Penguins are natural entertainers. At the Omaha Zoo, the king penguins and rockhoppers will stand together patiently until a group of children come through. Then they spring into action. They dive into the water, perform sychronized swimming routines and races, and ”fly” up onto the ice once more. Other penguins clap their flippers in merriment, and the children laugh and cheer. Once the group leaves, the penguins take a break and wait patiently for the next group of children to pass through. The one lowly adult present to witness this does not even merit a dress rehearsal.
This behavior reminds me of my own children, who seem to ”come alive” when there is an audience. They tell stories, sing songs, and show their “kung fu” skills to any adult who will listen…except their parents who do not always merit a dress rehearsal.

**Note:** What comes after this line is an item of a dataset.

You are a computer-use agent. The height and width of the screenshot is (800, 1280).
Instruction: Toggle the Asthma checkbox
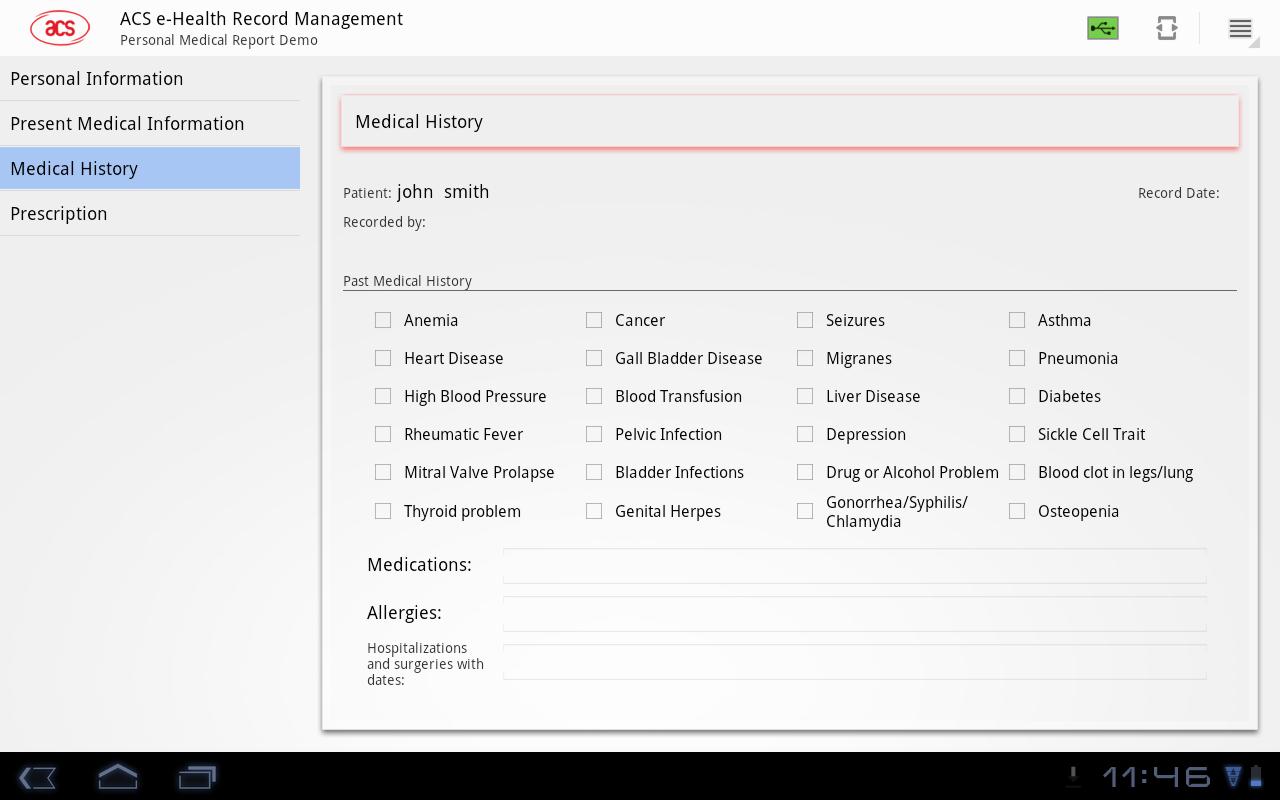click(x=1017, y=320)
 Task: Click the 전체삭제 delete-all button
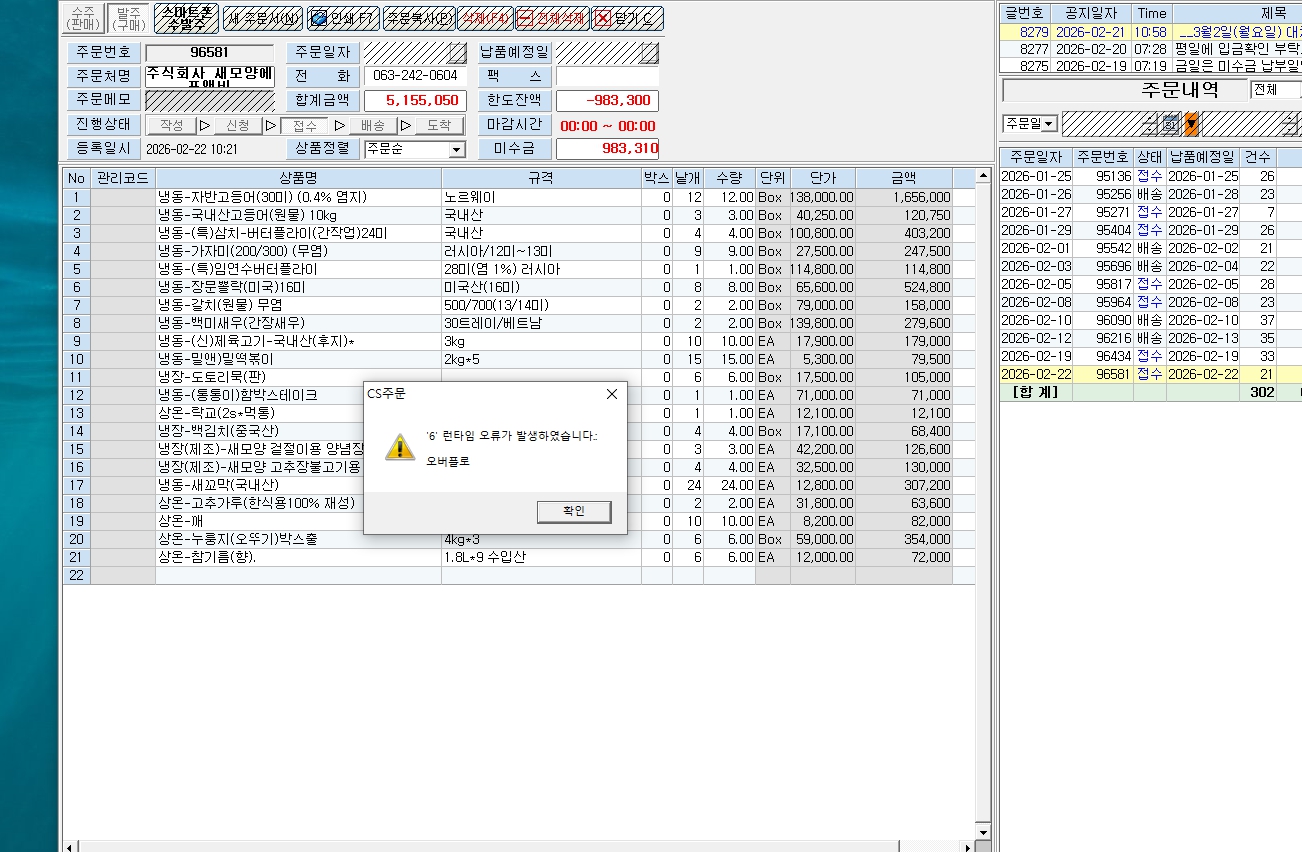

Penguins also have many admirable qualities to their nature. One example is the Emperor Penguins’ technique for surviving the Antarctic winters. According to National Geographic, Emperor Penguins form a huddle. Those in the middle are safe from the harsh environment, while those in the outside risk freezing to death. The penguins are constantly moving in their huddle. The outside ones move in as the inside ones are moving out. There is no argument. There is no selfishness. Sacrifices must be made for survival. A little discomfort on everyone’s part serves to preserve the whole community. It is fair. It is balanced. It is selfless. It is love.
This is the sacrificial spirit I want my children to learn and to practice.